WHAT IS ASKED —
Please pull out every line of the records below that contains the word "icon".

DATASET ENTRIES —
╔══

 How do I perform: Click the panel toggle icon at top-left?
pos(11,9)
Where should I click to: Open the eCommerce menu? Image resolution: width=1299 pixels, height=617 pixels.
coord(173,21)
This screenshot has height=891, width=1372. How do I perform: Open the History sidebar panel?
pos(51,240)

╚══
╔══

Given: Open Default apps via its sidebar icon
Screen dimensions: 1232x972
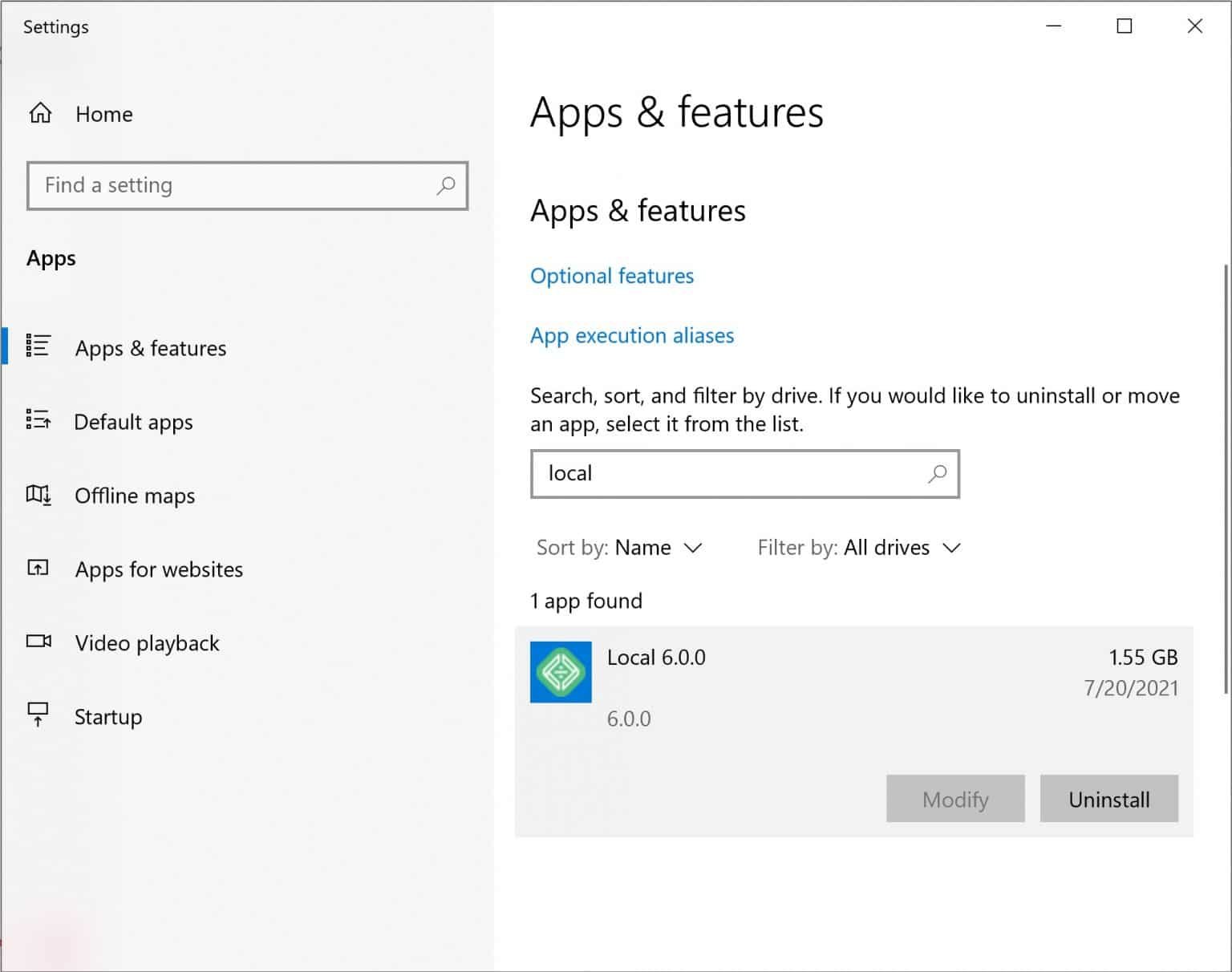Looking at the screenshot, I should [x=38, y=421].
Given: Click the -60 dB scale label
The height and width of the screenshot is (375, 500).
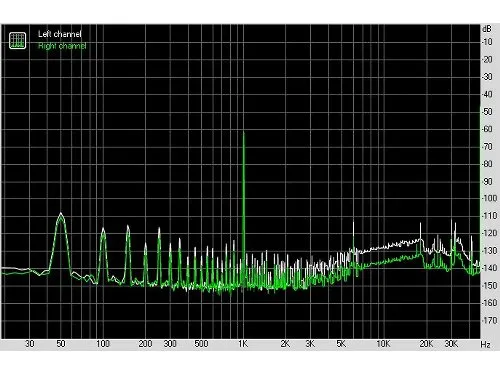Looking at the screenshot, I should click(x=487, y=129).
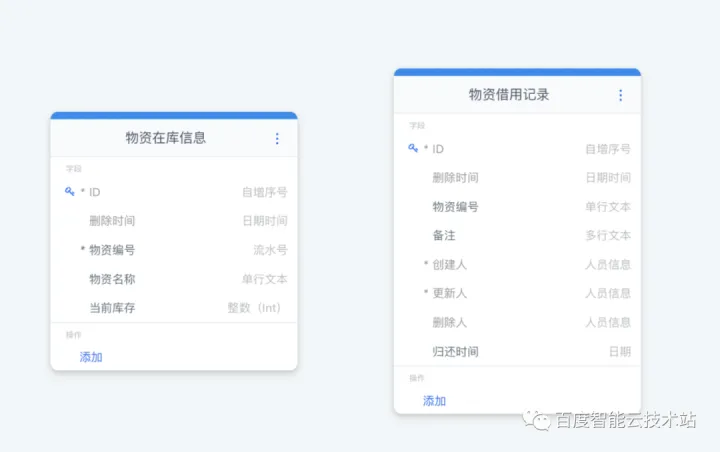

╚══
╔══

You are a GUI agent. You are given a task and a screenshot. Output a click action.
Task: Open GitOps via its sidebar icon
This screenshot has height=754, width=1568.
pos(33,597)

╚══

TASK SOLUTION —
 How do I perform: Click the panel toggle icon at top-left?
Given: Open Default apps via its sidebar icon
Task: Open GitOps via its sidebar icon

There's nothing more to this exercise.